:: GOAL OF THE EXERCISE ::
Decide whether each statement below agrees with the article on U.S. military action in the Islamic world, and support each yes or no with the deciding words of the article, quoted exactly. 1. Bacevich's tally counts countries starting from 1990. 2. Syria is the 14th country on the tally. 3. Every country on the list lies in the Middle East.

Rushing to War in the Wrong Places

Official Washington’s “group think” is that President Obama is “weak” because he doesn’t rush into wars with the abandon that talk-show favorite John McCain would like. But Obama may actually be “weak” because he gets pushed into conflicts that ex-CIA analyst Paul R. Pillar says only make matters worse.

By Paul R. Pillar

Andrew Bacevich has done a tally of the number of countries in the Islamic world that, since 1980, the United States has invaded, bombed or occupied, and in which members of the American military have either killed or been killed. Syria has become the 14th such country. Several of the countries have been the scene of U.S. military operations more than once.

Most of the countries are in the Middle East, although the list also includes Afghanistan and Pakistan in South Asia, Bosnia and Kosovo in the Balkans, and Somalia in Africa. Probably most Americans, however much they may be aware of the latest U.S. military foray, have little appreciation for how extensive this list has become.

President Barack Obama meets with his National Security Staff to discuss the situation in Syria, in the Situation Room of the White House, Aug. 30, 2013. From left at the table: National Security Advisor Susan E. Rice; Attorney General Eric Holder; Secretary of State John Kerry; and Vice President Joe Biden. (Official White House Photo by Pete Souza)

:: GIVEN DATA ::
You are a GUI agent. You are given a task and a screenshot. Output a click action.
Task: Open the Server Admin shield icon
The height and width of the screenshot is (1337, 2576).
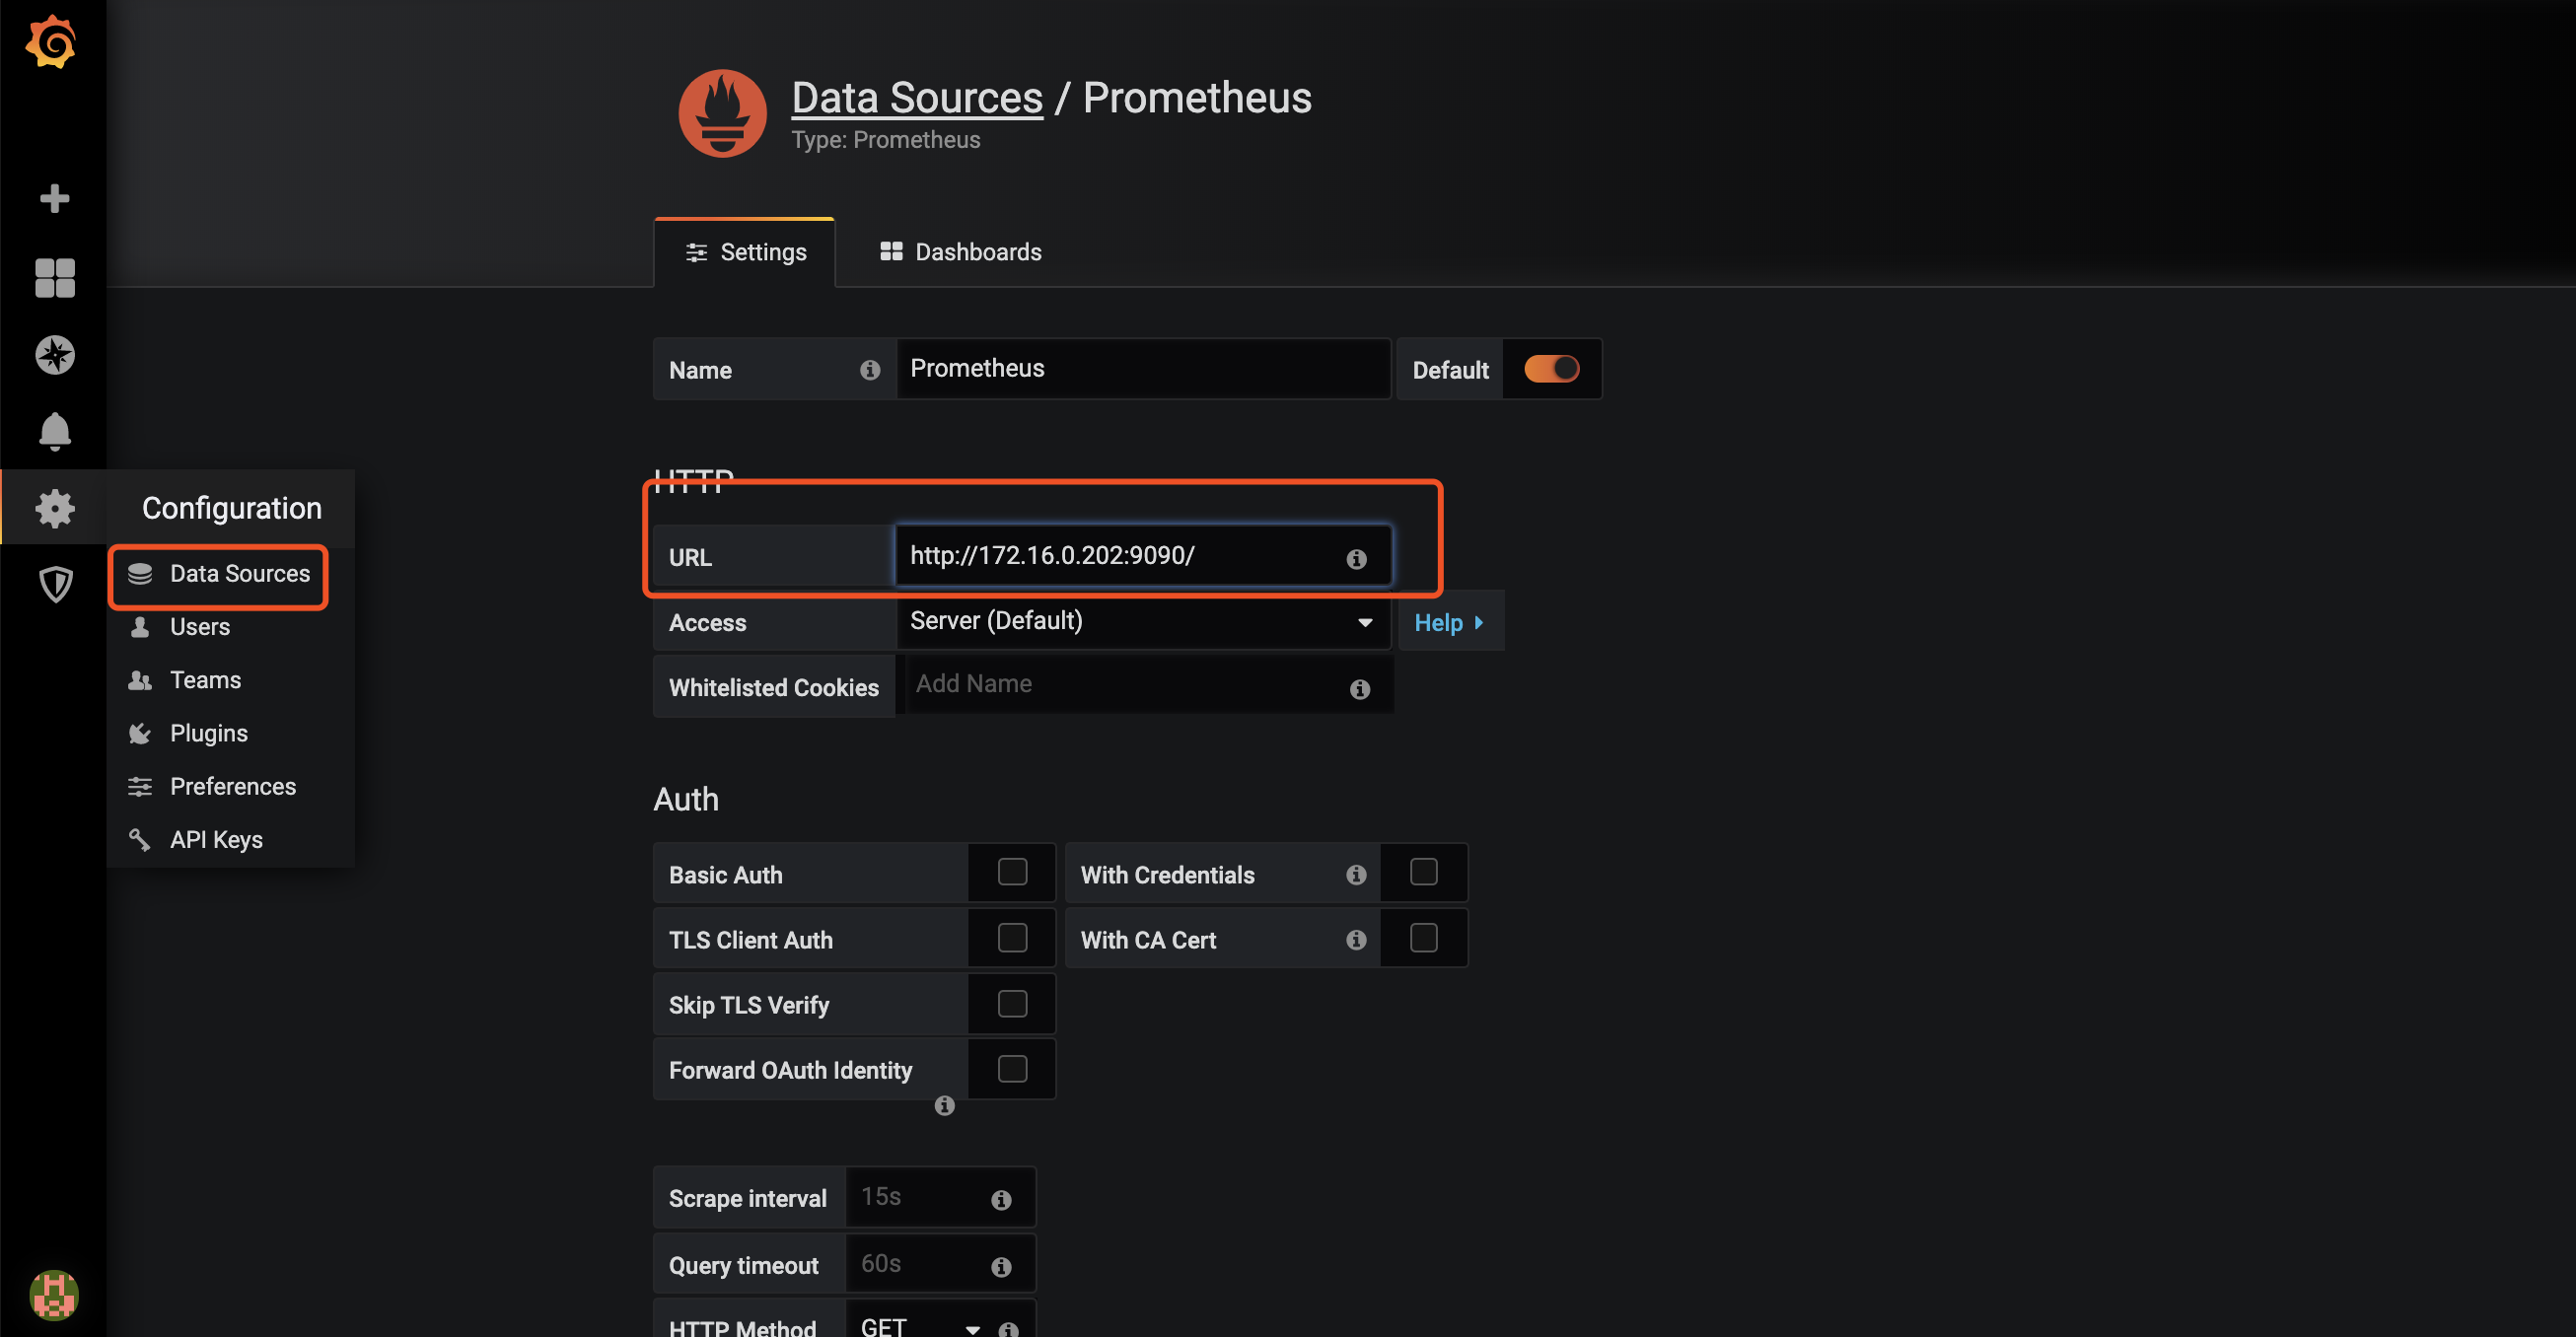(55, 584)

:: EXERCISE ANSWER ::
1. No: "since 1980"
2. Yes: "Syria has become the 14th such country."
3. No: "Most of the countries are in the Middle East, although the list also includes Afghanistan and Pakistan in South Asia, Bosnia and Kosovo in the Balkans, and Somalia in Africa."